From what I can tell the implementation of the first function in Racket would be something along the following lines:

(define (dlv-input? text)
    (regexp-match? #rx"^DLV|^{|^Best model" text))

Which appears to work correctly. Working on the implementation of the second function, I currently have come up with the following (to start with):

(define (answer-sets text)
    (cond
        [(dlv-input? text) (regexp-match* #rx"{(.*?)}" text)]))

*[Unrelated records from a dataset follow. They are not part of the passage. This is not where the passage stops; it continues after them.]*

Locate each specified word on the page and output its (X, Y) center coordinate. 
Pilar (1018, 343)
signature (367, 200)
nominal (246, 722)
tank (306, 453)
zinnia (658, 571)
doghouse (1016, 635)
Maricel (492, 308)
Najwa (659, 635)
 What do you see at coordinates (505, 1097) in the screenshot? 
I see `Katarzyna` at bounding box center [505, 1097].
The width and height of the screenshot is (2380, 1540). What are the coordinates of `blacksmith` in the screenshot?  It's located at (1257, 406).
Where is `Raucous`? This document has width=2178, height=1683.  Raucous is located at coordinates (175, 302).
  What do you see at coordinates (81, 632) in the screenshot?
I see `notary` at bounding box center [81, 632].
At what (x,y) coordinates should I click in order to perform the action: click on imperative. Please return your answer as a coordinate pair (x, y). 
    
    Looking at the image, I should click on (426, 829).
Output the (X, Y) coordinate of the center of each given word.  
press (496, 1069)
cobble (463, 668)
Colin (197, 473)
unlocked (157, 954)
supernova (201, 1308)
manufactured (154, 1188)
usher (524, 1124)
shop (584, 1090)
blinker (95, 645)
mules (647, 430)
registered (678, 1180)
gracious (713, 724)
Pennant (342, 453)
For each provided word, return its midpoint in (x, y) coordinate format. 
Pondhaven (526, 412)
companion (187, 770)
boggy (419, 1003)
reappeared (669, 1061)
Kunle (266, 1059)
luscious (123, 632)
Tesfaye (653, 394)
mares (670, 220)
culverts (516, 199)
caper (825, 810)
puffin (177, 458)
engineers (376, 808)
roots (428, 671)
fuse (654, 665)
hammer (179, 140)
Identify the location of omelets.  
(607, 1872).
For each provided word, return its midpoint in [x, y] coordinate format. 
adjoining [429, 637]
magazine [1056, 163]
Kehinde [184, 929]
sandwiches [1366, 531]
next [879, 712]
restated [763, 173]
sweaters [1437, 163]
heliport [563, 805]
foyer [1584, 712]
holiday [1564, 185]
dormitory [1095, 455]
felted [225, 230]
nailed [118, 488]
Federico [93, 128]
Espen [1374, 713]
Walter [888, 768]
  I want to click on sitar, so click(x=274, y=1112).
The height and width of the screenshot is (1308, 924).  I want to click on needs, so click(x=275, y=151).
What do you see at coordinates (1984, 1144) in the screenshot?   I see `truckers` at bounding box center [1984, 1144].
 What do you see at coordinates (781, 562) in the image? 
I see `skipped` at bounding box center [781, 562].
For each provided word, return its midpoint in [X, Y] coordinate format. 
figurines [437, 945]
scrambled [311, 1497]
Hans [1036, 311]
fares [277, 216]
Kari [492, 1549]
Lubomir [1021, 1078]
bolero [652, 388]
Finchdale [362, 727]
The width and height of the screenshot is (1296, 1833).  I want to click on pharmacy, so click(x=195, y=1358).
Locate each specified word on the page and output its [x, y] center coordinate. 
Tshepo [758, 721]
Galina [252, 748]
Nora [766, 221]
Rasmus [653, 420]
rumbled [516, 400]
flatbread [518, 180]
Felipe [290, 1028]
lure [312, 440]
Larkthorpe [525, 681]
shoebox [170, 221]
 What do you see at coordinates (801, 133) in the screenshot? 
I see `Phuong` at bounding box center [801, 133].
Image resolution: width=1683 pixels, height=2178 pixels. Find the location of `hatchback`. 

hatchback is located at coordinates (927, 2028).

This is not correct, as regexp-match* gives a list of the strings which match the regular expression, including the curly braces. Does anyone know of how to get the same behavior as in the Python implementation? Also, any suggestions on how to make the regular expressions "better" would be much appreciated.

C. K. Young
  • 219,335
  • 46
  • 382
  • 435
ggelfond
  • 321
  • 1
  • 2
  • 5
  • 1
    May we ask the cause for migration? – Jon Clements Nov 28 '12 at 18:09
  • 1
    I wrote the original filter to learn Python, and am taking a similar approach to learning Racket. So it's just a personal "because I'd like to" reason. – ggelfond Nov 28 '12 at 18:17
  • 2
    Just to note: in order to match behavior precisely, the Python version would have needed to lift up the compiled regular expression values. Python may cache the result of `re.compile` for simple inputs, but you may not want to depend on this behavior for performance-critical code. – dyoo Nov 29 '12 at 00:04

1 Answers1

8

You are very close. You simply need to add #:match-select cadr to your regexp-match call:

(regexp-match* #rx"{(.*?)}" text #:match-select cadr)

By default, #:match-select has value of car, which returns the whole matched string. cadr selects the first group, caddr selects the second group, etc. See the regexp-match* documentation for more details.

C. K. Young
  • 219,335
  • 46
  • 382
  • 435